In the forum thread about SchH training, what does the first post say protection basically is?

begin Reading passage

SchH tracking is a very precise type of tracking and unless you know what you are doing, I wouldn't recommend trying it on your own. The reason you can't just do tracking and protection is that the obedience is what holds it all together. Protection is basically just obedience with a bite for a reward. So you can't do SchH without the control that obedience gives you.

I'm not sure if you are worried about being able to continue clicker training or not, but there's no reason you can't.


----------



## codmaster (Aug 5, 2009)

Just curious - what are the differences in how one should try to raise a puppy destined for sch compared to one who will not be in sch?


----------



## Liesje (Mar 4, 2007)

codmaster said:


> Just curious - what are the differences in how one should try to raise a puppy destined for sch compared to one who will not be in sch?


A few examples I can think of from my last puppy class:

Standing in a circle and then rotating who handles which puppy - Sorry, no one handles or trains my dog but me.

Teaching the puppy to give/out/drop toys and things right away, usually with food or "trading" - I don't really do any outing until the dog is older, if we are tugging or playing games with toys I'm focused more on encouraging drive than doing obedience. I teach obedience with food with a little puppy, toys come in later but early on toys are for playing and drive building.

end Reading passage
begin Material shown

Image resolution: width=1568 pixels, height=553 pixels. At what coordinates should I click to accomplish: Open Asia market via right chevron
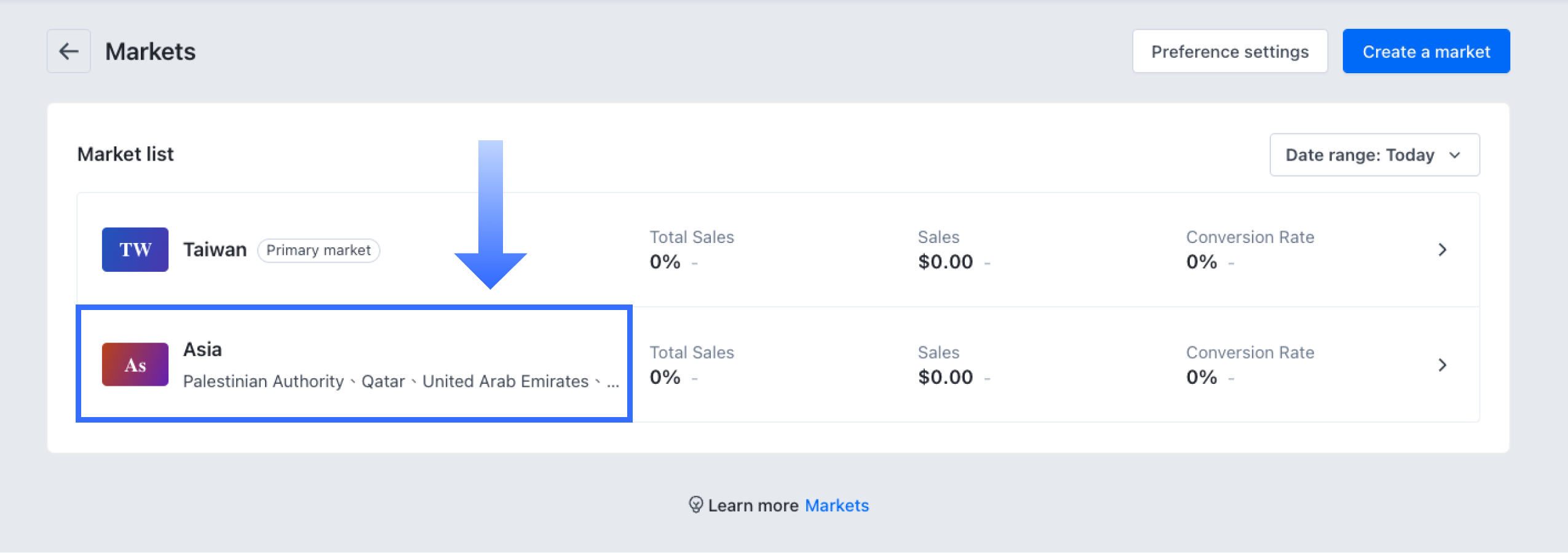[1443, 365]
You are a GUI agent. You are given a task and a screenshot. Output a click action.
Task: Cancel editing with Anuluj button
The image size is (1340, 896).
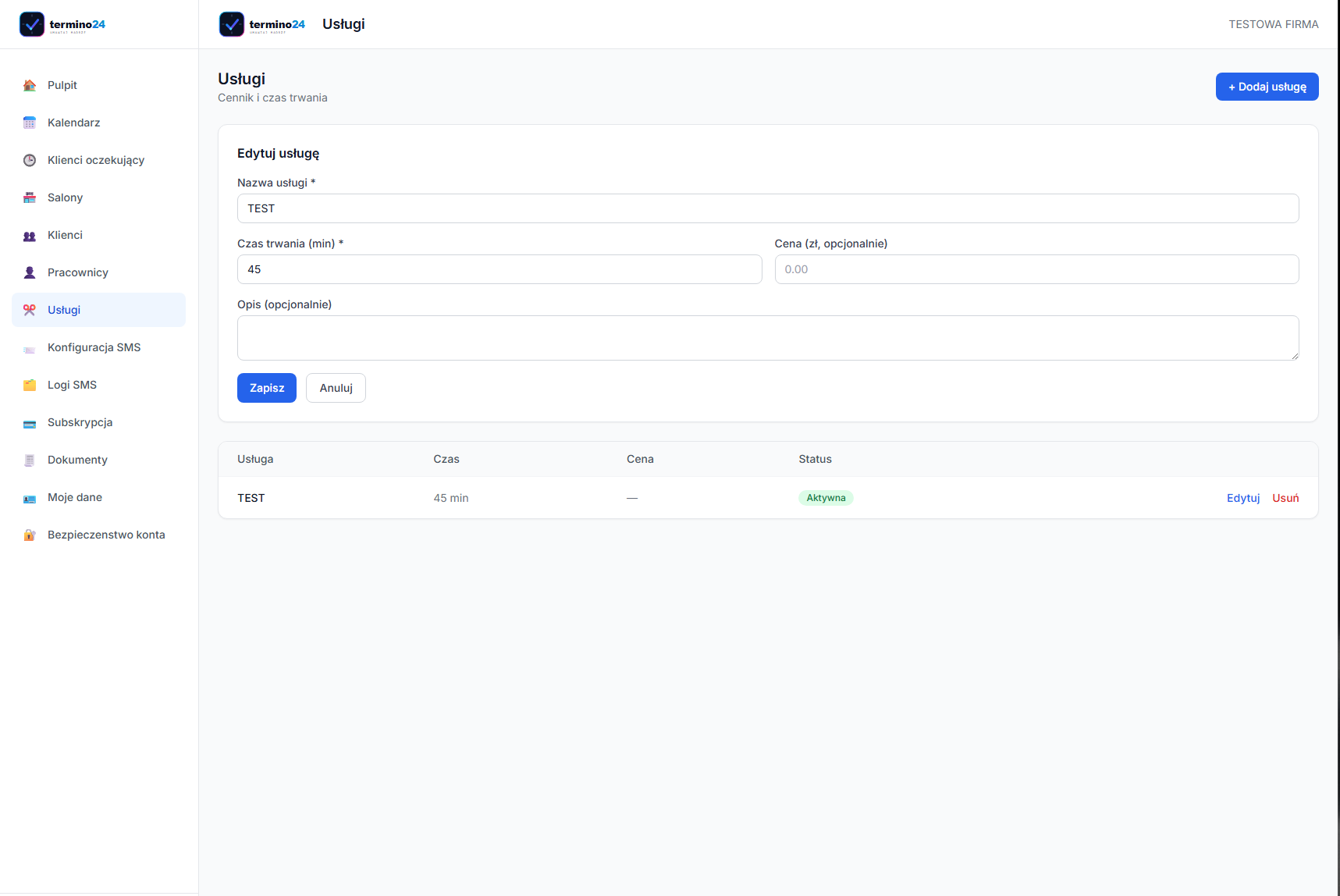[336, 388]
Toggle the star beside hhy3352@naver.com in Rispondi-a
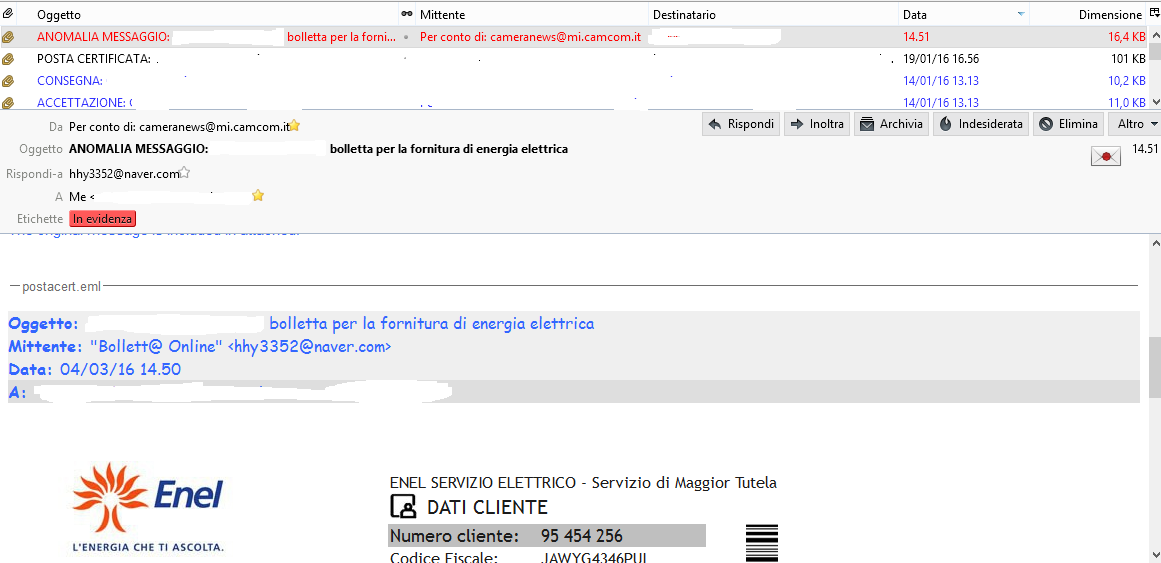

end Material shown

▶ _Exercise output_:
Obedience with a bite for a reward.